Directions. The answer should contain each record below, repeated exactly.

Material for this exercise.
+++

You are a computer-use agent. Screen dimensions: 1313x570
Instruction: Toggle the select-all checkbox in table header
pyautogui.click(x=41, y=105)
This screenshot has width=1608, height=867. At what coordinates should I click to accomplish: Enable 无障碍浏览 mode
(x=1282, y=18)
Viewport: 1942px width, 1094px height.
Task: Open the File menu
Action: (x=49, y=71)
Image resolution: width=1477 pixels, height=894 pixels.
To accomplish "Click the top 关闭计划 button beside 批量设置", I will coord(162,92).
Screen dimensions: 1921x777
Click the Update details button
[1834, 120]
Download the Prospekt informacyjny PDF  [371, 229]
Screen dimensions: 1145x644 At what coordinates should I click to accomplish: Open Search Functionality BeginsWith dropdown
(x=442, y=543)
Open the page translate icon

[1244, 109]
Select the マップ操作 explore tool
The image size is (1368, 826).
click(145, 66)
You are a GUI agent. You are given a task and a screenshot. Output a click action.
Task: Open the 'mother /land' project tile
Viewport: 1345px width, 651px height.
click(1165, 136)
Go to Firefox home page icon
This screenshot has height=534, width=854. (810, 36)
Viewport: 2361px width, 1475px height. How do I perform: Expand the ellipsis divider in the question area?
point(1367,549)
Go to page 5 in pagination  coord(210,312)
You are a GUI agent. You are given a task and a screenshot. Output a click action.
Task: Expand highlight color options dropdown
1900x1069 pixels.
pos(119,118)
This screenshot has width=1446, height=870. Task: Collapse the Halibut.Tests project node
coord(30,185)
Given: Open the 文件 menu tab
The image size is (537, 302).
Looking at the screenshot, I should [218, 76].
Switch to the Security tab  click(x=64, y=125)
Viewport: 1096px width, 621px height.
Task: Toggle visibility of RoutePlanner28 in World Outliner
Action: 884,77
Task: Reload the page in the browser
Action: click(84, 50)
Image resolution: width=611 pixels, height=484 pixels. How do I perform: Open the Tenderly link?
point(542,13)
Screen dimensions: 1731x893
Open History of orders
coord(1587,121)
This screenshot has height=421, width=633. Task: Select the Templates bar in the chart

+++

Written solution.
You are a computer-use agent. Screen dimensions: 1313x570
Instruction: Toggle the select-all checkbox in table header
pyautogui.click(x=41, y=105)
This screenshot has width=1608, height=867. At what coordinates should I click to accomplish: Enable 无障碍浏览 mode
(x=1282, y=18)
Viewport: 1942px width, 1094px height.
Task: Open the File menu
Action: (x=49, y=71)
Image resolution: width=1477 pixels, height=894 pixels.
To accomplish "Click the top 关闭计划 button beside 批量设置", I will coord(162,92).
Screen dimensions: 1921x777
Click the Update details button
[1834, 120]
Download the Prospekt informacyjny PDF  [371, 229]
Screen dimensions: 1145x644 At what coordinates should I click to accomplish: Open Search Functionality BeginsWith dropdown
(x=442, y=543)
Open the page translate icon

[1244, 109]
Select the マップ操作 explore tool
The image size is (1368, 826).
click(145, 66)
You are a GUI agent. You are given a task and a screenshot. Output a click action.
Task: Open the 'mother /land' project tile
Viewport: 1345px width, 651px height.
click(1165, 136)
Go to Firefox home page icon
This screenshot has height=534, width=854. (810, 36)
Viewport: 2361px width, 1475px height. How do I perform: Expand the ellipsis divider in the question area?
point(1367,549)
Go to page 5 in pagination  coord(210,312)
You are a GUI agent. You are given a task and a screenshot. Output a click action.
Task: Expand highlight color options dropdown
1900x1069 pixels.
pos(119,118)
This screenshot has width=1446, height=870. Task: Collapse the Halibut.Tests project node
coord(30,185)
Given: Open the 文件 menu tab
The image size is (537, 302).
Looking at the screenshot, I should [218, 76].
Switch to the Security tab  click(x=64, y=125)
Viewport: 1096px width, 621px height.
Task: Toggle visibility of RoutePlanner28 in World Outliner
Action: 884,77
Task: Reload the page in the browser
Action: click(84, 50)
Image resolution: width=611 pixels, height=484 pixels. How do I perform: Open the Tenderly link?
point(542,13)
Screen dimensions: 1731x893
Open History of orders
coord(1587,121)
This screenshot has height=421, width=633. Task: Select the Templates bar in the chart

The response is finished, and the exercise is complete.